The authors of this website believe that the King James Bible is the “most reliable” transmission of “God’s Word,” and that Lamsa’s translation is not derived from ancient Aramaic. Rather, they believe that he simply added his “occultic” (sic) ideas into the text of the KJV. I have been unhappy with Lamsa’s retention of the KJV style of language, and specific words, for other reasons; openness to this sort of criticism hadn’t really occurred to me. Of course, the authors of this website drew this conclusion because the Lamsa Bible is approved by my newly-adopted Unity Christian Church, whom they hold to be “occultists” as well.
Of course, Lamsa’s Bible is also endorsed by Oral Roberts’ Bible Study, and these folks think that the Roman Catholic Church “suppressed” the truth of the KJV…

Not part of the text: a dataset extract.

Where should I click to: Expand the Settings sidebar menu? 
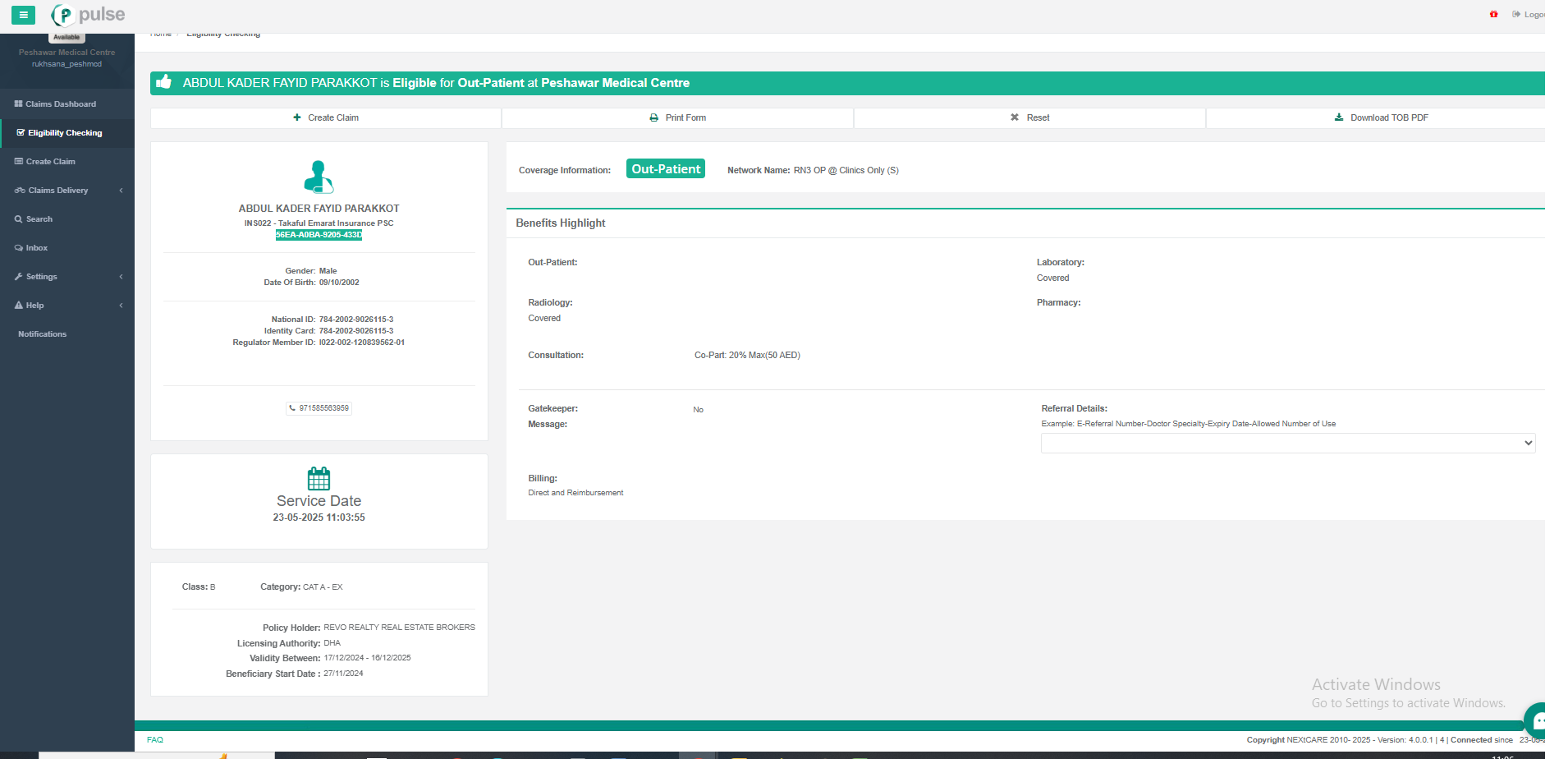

Be that as it may, George A. Lamsa was a native Aramaic speaker and middle-eastern Christian whose new (1933) translation of the Bible really clarifies a lot of things that got muddled as the ancient manuscripts passed through Greek and Latin and into English. He–and his surviving student, Rocco E. Errico–has also published books that assist in understanding Aramaic and middle-eastern idioms. Errico has even written an introductory text for Aramaic, so that one can read the original texts without relying on anyone’s translation.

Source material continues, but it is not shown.